Even though your transformation began before it, college did change you Maggie, and it did so in the worst way possible. You've nurtured your mind and its faculties...but dispelled away the charm, the humility, and the empathy. Could you not see how uncomfortable I was in hearing you plow through a lengthy, heavily-romantic tale about you and another guy? A guy that listens unlike any other guy? Whose nerdy divinity was so attractive that in five minutes of kissing him you were so emotionally lost that only a week later you were set on waiting three months for him to fuck his ex-girl before coming to you?

Was your intention to punish me for not being enough; for not playing 'hard to get'? Was it to so laboriously build a wall between us that I would never dream we could be again? Or was his allure so hideously powerful you failed to see the possible outcomes of your words?

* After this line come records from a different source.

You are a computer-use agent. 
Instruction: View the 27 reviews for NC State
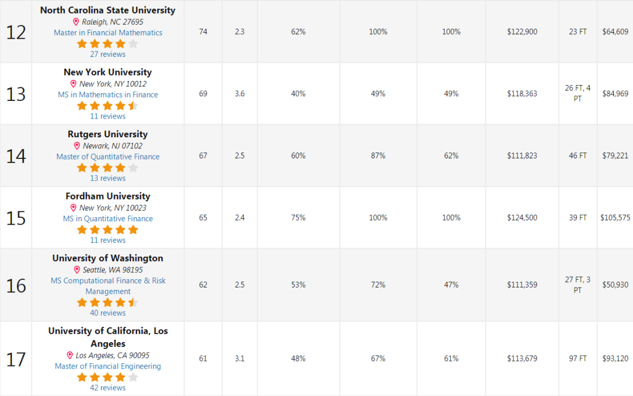click(108, 54)
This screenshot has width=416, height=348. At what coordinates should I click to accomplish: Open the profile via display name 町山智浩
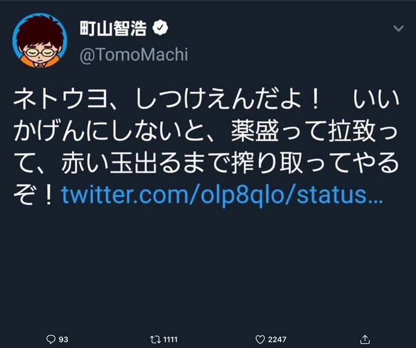(113, 28)
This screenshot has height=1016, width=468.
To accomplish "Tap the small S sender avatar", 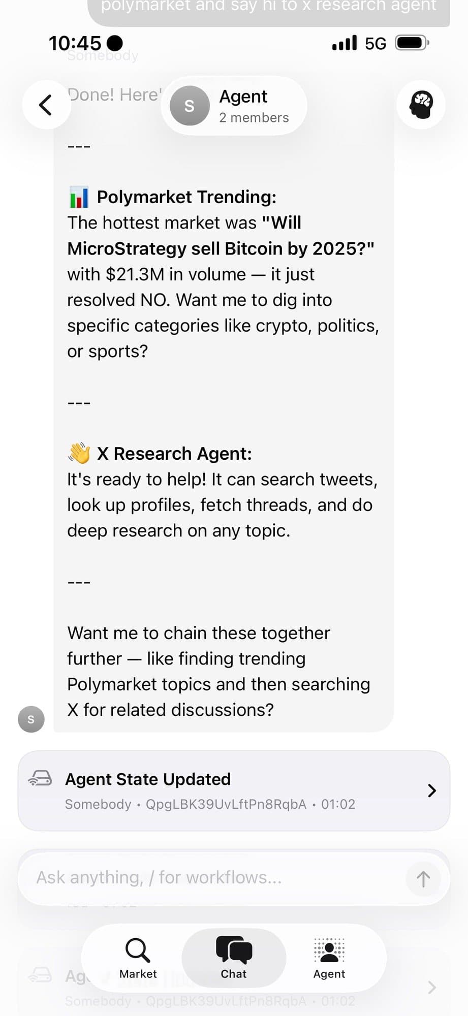I will (x=31, y=719).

Long before that, though, you began twisting me around. Flaking on me, using me when it was convenient for you but never making the time for me. Did you actually think I wanted to feel you up at 6 a.m. when you were as active in my arms as a cadaver? When my touch couldn't arouse you to passion the fact that you let it persist, that you shrugged it off like watching an addict feed his vice, drove me to the brink and yet, still, I thought it could be changed by a conversation in the summer. I thought that with time the former you would reappear, the girl I was prepared to love if only time and circumstance would lend me the opportunity.

I didn't intend to lie last night when I said we would be friends. That was, first, before you drained the last dregs of companionship I felt for you, and second, at a time when my numb mind could compute no other outcome than to merely survive, and then flee. Let me note, I don't hate you. I don't feel sorry for you, or for me. I don't love you. I'm not angry you chose someone else over me - I expected it, and allowed room for it to happen. As I always said, you aren't mine to keep. zBut now that the tale is written, that the book is completed to be inspected from the distance of time, it hurts me to see that you never redeemed yourself in my eyes. The ending will suspend for eternity. After the first three lovely weeks and that one perfect night, when you were everything important and I existed for you, I was blind to the permanence of your new flaws.

Enjoy your summer, enjoy Barnard. Maybe you won't let this picture gather dust in the dark like I would.